Topical anaesthesia. To aid intubation, lidocaine spray. To desensitize only the skin and upper subcutaneous layers, eutectic mixture of local anaesthetics (EMLA) cream (lidocaine and prilocaine) (generally used to aid vascular catheterization). To desensitize mucous membranes, lidocaine gel. Studies in humans and animal models have indicated that lidocaine patches provide analgesia of the skin and underlying tissues and can reach deep tissues to provide perioperative analgesia; for example, for joint surgery and large surgical wounds.

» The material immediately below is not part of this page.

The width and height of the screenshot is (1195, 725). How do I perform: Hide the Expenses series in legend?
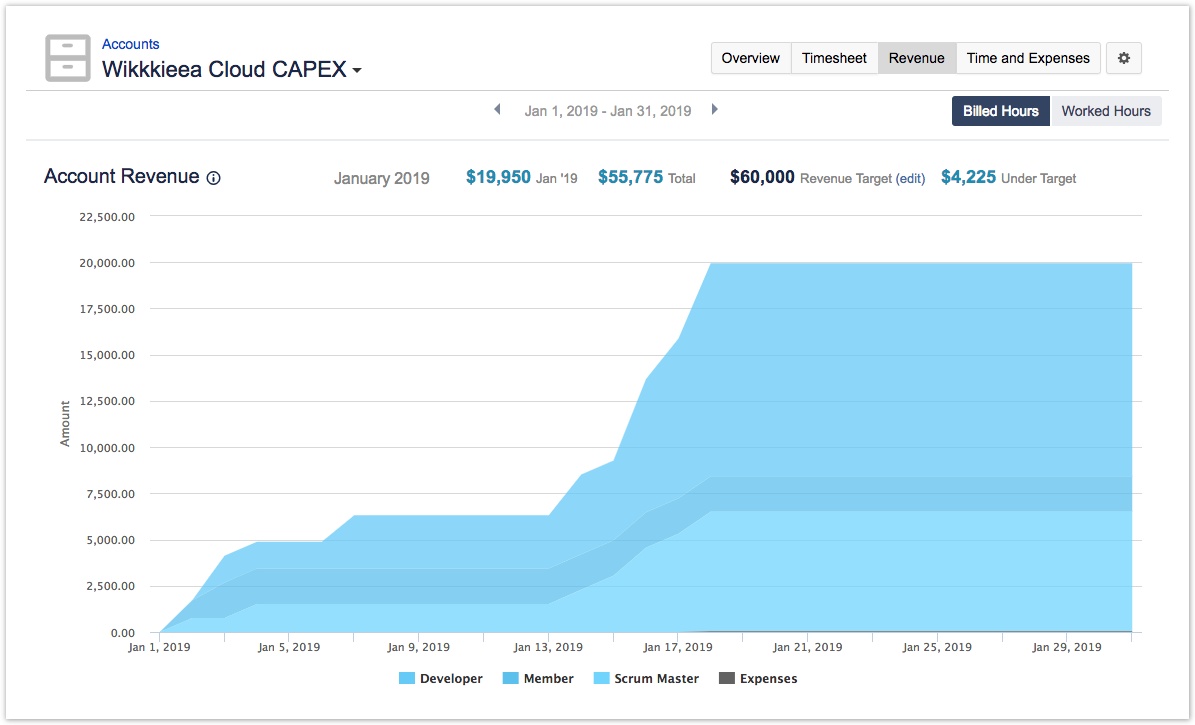point(758,678)
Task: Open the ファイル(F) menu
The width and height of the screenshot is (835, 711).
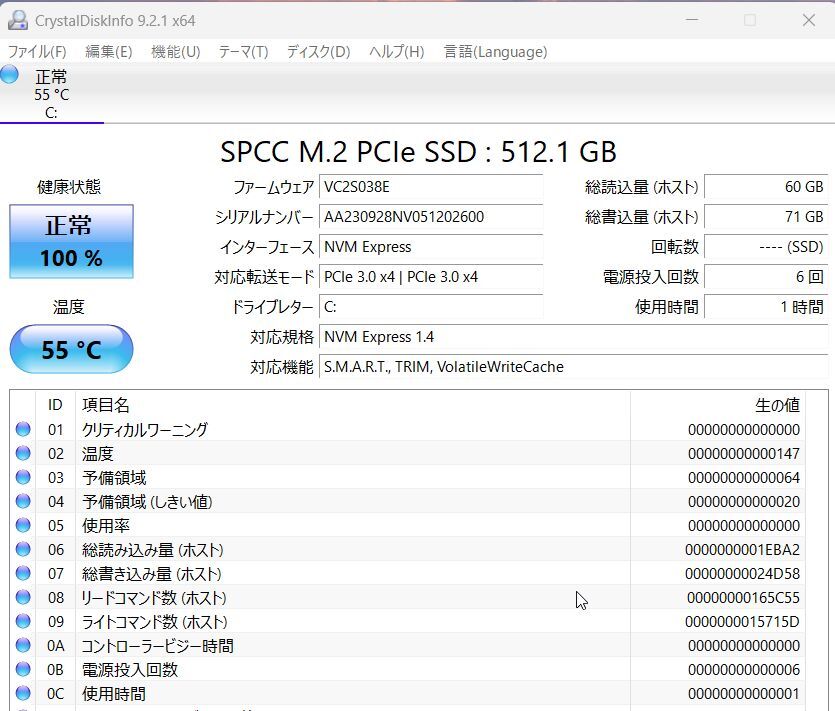Action: (x=37, y=52)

Infiltration anaesthesia: consists of injection of LAs into tissues that surround the area of interest or into joints. Blocking transmission of stimuli in defined, specific, peripheral nerves represents the larger part of loco-regional applications. These techniques can be accomplished by using anatomical knowledge or, in case of some distal limb blocks, even by palpation of the nerve itself. LAs can also be delivered through diffusion (wound soaker) catheters placed within large wounds, especially amputation sites. This technique is best applied as part of a multimodal analgesic protocol.
Neuraxial blockade can be achieved by either epidural or intrathecal application of LAs. Other drugs (opioids, alpha-2 agonists, and others) can also be applied via these routes either alone or together with LAs provided they are sterile and preservative free. It should be noted that single use of morphine with preservative has been used epidurally without problems - repeat dosing should be avoided.

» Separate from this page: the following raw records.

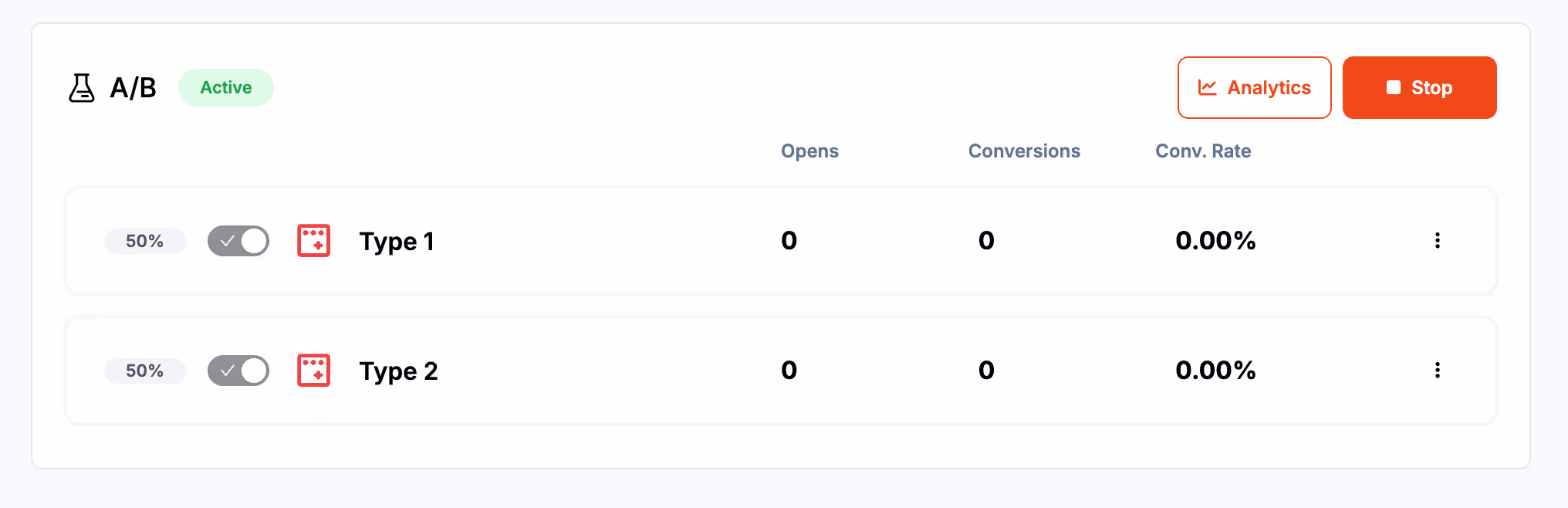The image size is (1568, 508).
Task: Disable the Type 2 variant toggle
Action: point(238,371)
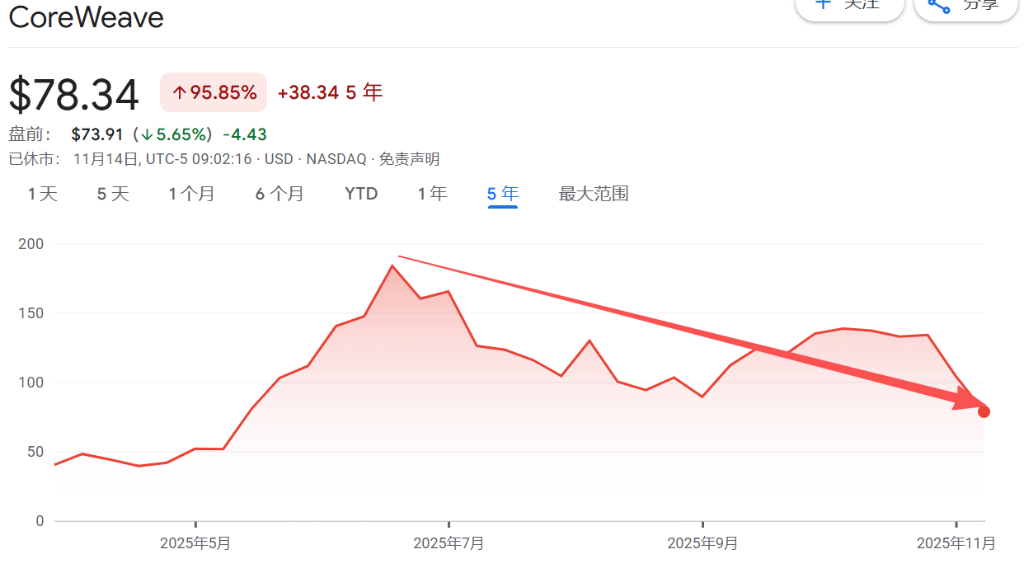Click the chart's highest peak point
This screenshot has width=1024, height=568.
(392, 266)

Systemic: lidocaine can be administered intravenously either as a bolus or as a constant-rate infusion to provide pro-kinetic, anti-arrhythmic, inhalant-anaesthetic sparing and anti-inflammatory effects.
Ester (prilocaine, benzocaine) LAs may cause allergic reactions in some animals and methemoglobinemia in cats. Loco-regional, particularly neuraxial techniques, should not be performed if there is skin infection at the puncture site. Other contraindications for neuraxial blockade include coagulation disorders, spinal cord trauma, hypovolemia and septicemia. Toxicities usually result from high plasma concentrations affecting the central nervous system first (except bupivacaine) before cardiovascular depression and death). Central nervous toxicity may manifest as head pressing, star gazing and with increasing doses as stupor and coma. Due to its cardiotoxicity, bupivacaine should not be used intravenously. Other signs of toxicity may include allergic reactions and range from urticaria to anaphylaxis. If clinical signs of toxicity occur, the administration/infusion should be stopped immediately, and in severe cases of cardiac signs, an intravenous lipid emulsion (4 mL/kg bolus, followed by 10 min of 0.5 mL/kg/min of Intralipid® can be administered to augment chances of survival in cardiac arrest after bupivacaine overdose).

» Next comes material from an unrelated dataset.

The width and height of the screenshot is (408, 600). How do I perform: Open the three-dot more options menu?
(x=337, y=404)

When combining different local anaesthetics, do not exceed the maximum dose of either drug.
Adrenaline (epinephrine) may be added as a local vasoconstrictor to decrease tissue absorption (1:200,000 = 5 µg/mL; 1:400,000 = 2.5 µg/mL) and increase duration of effect; with erroneous intravascular injection this may cause short-lived tachycardia. This formulation must not be injected into the extremities due to the risk of tissue necrosis.